Daventry 'wasteland' disposed to private firm as council lacked 'resources' to kickstart development

The Knoll was discussed at Daventry District Council last week
The Knoll was discussed at Daventry District Council last week

A council-owned ‘wasteland’ in Daventry has been disposed of to a private firm so it can build a commercial development on the site.

The Knoll, a steep parcel of land in the Marches industrial estate, will be leased out for 200 years to the Claymore Group, which wants to build up to 7,000 square metres of commercial floorspace.

The authority says it ‘does not have the resources available’ to pursue a profitable development itself on the land.

Daventry District Council can, however, break the lease if Claymore has not been given planning permission within three years, and not progressed with any building within five years.

Speaking at the authority’s strategy group meeting on Thursday (October 11), Councillor David James said The Knoll was ‘vacant and overgrown’.

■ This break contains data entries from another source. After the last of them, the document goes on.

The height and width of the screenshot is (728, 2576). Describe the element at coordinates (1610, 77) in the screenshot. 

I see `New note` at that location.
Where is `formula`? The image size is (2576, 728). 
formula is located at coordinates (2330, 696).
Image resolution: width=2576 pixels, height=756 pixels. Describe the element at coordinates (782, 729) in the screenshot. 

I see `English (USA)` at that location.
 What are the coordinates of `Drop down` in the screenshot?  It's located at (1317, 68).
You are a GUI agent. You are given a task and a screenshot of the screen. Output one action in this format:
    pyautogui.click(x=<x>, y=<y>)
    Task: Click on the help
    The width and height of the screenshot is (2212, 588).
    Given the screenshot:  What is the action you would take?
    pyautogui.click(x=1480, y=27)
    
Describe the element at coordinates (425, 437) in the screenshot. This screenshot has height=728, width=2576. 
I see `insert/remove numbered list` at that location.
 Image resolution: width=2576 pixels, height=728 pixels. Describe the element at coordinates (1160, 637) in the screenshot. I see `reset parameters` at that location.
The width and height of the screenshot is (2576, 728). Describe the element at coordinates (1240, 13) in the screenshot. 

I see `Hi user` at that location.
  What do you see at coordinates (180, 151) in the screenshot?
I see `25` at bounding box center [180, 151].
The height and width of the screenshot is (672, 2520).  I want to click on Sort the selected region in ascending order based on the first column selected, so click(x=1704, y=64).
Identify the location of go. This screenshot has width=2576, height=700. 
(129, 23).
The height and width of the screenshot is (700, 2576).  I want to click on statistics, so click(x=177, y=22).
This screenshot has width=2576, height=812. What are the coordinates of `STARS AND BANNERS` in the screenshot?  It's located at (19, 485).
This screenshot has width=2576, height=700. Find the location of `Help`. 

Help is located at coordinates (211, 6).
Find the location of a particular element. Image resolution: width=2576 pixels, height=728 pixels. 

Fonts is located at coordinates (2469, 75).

He said: “It’s a last-ditch attempt to try and get some sort of development on The Knoll which would increase industrial space and provide employment and jobs, and it would cost us nothing to do it, and make use of a piece of wasteland.”

Councillor Alan Hills added: “Ever since I joined the council many years ago, The Knoll every now and then rears its ugly head as to how we can best use out of it.

“I can remember going on various site visits, and if we can get use into this I think it’s definitely worth supporting.”

But Councillor Ken Ritchie questioned why the council itself could not make a profit on the land if Claymore felt it was able to.

The Labour councillor was told that the authority did not have sufficient resources to be able to take any schemes forward for The Knoll, but Councillor Ritchie added: “The larger body that will take our place may have a need to make a profit somewhere.”

Claymore will not pay rent for the lease, but if the land value exceeds an agreed benchmark then the council would receive a small proportion of the additional profit.

Similarly, if the site did somehow become viable for housing, then the authority would have the opportunity to share in the enhanced value created.